* **Texte source**:
On pourrait presque définir un humour de droite (Bigard, Vuillemin), et un humour de gauche (Margaux
Motin, Florence Foresti) ; de même il y a une manière virile de se fendre la poire, qui rend un son caverneux, tandis que les femmes « rient sous cape », hi, hi, hi, à propos d’une sombre histoire de paire de chaussures surnuméraire. Or, le principal mérite de l’humour n’est-il pas d’être transsexuel et de nous lâcher un peu la grappe dans un monde de compétition hypersexué ? Comme dirait Cabu, on n’est pas au Japon ici.
Cependant il y a des bouquins qui sont des phénomènes de société et, à ce titre, on peut être amené à les feuilleter. Non pas pour les critiquer, vu que le point de vue social est imperméable à la critique, comme tout ce qui relève de la foi, mais plutôt histoire de prendre la température.
Je m'arrête à cet aphorisme de M. Motin : « La femme est un homme comme les autres. » Il permet de cerner plus précisément les goûts sexuels de l’auteur, selon la méthode freudienne qui a fait franchir à la critique d’art un pallier (surtout quand on l’applique à l’art de Freud lui-même).
Cette méthode permet d’affiner la «cible-marketing». Ainsi les féministes tendance «émasculatrice» plus traditionnelles ne devraient pas tellement trouver leur compte dans le mot d’ordre de M. Motin, prônant l’alignement sur l’organe viril. Pas plus que les hommes qui ne se retrouvent pas dans l’idée que M. Motin se fait du sexe opposé au sien. A cet égard, j’avoue ne pas bien piger à quoi servent les codes-barres des bouquins s’ils ne permettent pas de se cultiver en fonction de son identité sexuelle ou politique ? Le système est, j'imagine, encore balbutiant.

* **Liste des exercices**:
A - Selon le texte sur l'humour, pourquoi peut-on être amené à feuilleter certains livres, et dans quel but le fait-on ? Répondez en une à trois phrases.
B - Poursuivez le texte sur l'humour à partir de sa dernière phrase.
Les lignes qui viennent ensuite forment un matériau indépendant du texte sur l'humour.

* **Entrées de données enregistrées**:
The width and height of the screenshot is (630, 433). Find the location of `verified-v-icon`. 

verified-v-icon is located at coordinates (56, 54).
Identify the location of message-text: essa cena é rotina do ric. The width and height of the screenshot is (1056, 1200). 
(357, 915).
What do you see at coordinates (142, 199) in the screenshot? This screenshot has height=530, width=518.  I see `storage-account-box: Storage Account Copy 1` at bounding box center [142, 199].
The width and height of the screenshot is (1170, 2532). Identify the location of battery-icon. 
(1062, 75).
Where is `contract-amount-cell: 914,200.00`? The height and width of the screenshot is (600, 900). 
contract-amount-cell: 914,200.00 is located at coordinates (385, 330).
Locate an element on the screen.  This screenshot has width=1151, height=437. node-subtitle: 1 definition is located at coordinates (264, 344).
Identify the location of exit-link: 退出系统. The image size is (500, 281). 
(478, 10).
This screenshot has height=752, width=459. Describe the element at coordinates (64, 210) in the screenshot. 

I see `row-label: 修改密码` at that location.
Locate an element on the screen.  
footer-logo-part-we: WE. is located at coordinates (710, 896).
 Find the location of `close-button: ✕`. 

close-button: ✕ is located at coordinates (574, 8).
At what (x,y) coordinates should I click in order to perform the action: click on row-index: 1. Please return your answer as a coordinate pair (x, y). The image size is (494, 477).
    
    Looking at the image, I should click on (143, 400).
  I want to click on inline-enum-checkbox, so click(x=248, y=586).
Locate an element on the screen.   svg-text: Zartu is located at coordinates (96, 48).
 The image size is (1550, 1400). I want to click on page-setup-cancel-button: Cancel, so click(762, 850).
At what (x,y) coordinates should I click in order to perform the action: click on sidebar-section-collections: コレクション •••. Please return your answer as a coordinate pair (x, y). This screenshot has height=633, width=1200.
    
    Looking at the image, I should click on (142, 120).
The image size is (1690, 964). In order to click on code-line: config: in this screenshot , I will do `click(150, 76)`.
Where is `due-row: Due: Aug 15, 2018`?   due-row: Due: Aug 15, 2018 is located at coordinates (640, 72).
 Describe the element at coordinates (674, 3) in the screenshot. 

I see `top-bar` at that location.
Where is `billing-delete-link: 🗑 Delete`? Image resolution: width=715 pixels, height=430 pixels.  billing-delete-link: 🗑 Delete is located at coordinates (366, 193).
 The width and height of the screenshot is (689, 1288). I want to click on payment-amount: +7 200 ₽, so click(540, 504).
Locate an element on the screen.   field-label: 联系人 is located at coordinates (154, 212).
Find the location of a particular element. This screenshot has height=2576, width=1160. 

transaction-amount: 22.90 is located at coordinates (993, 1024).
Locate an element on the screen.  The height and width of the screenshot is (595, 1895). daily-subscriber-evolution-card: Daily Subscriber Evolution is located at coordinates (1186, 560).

* **Corrigé**:
A - Ces livres sont des phénomènes de société, et c'est à ce titre qu'on peut être amené à les feuilleter. On ne le fait pas pour les critiquer, puisque le point de vue social est imperméable à la critique, comme tout ce qui relève de la foi. On le fait plutôt pour prendre la température.

B -
Un tel succès public devrait pousser Margaux Motin, qui n’est sans doute pas une idiote, à se remettre sérieusement en question. Sinon, autant faire actrice de cinéma.
Philippe Becquelin, alias Mix & Remix, est un des humoristes les plus talentueux de la presse européenne. Il est Suisse est exerce son talent principalement dans son pays natal. Le dernier florilège de ses gags, publié par les « Cahiers dessinés », permet de s’en apercevoir d’autant mieux qu’il y a souvent beaucoup de déchet dans le travail d’un humoriste. En effet, au contraire d’un professeur d’université qui touche une rente confortable pour écrire des ouvrages ennuyeux, l’humoriste exerce un métier de faible rapport ; cela l’oblige parfois à se disperser ou à faire le pitre.
Si l’on ne fait pas le tri parmi les centaines de contes d’Alphonse Allais pour en isoler la trentaine de perles, comment reconnaître qu’il est un des prosateurs majeurs de son temps, pratiquement le seul à ne pas communier au culte moderne socialiste (dont le chapelet de conséquences funestes n’a pas fini de surprendre), conservant ainsi grâce à l’humour son mâle sang-froid.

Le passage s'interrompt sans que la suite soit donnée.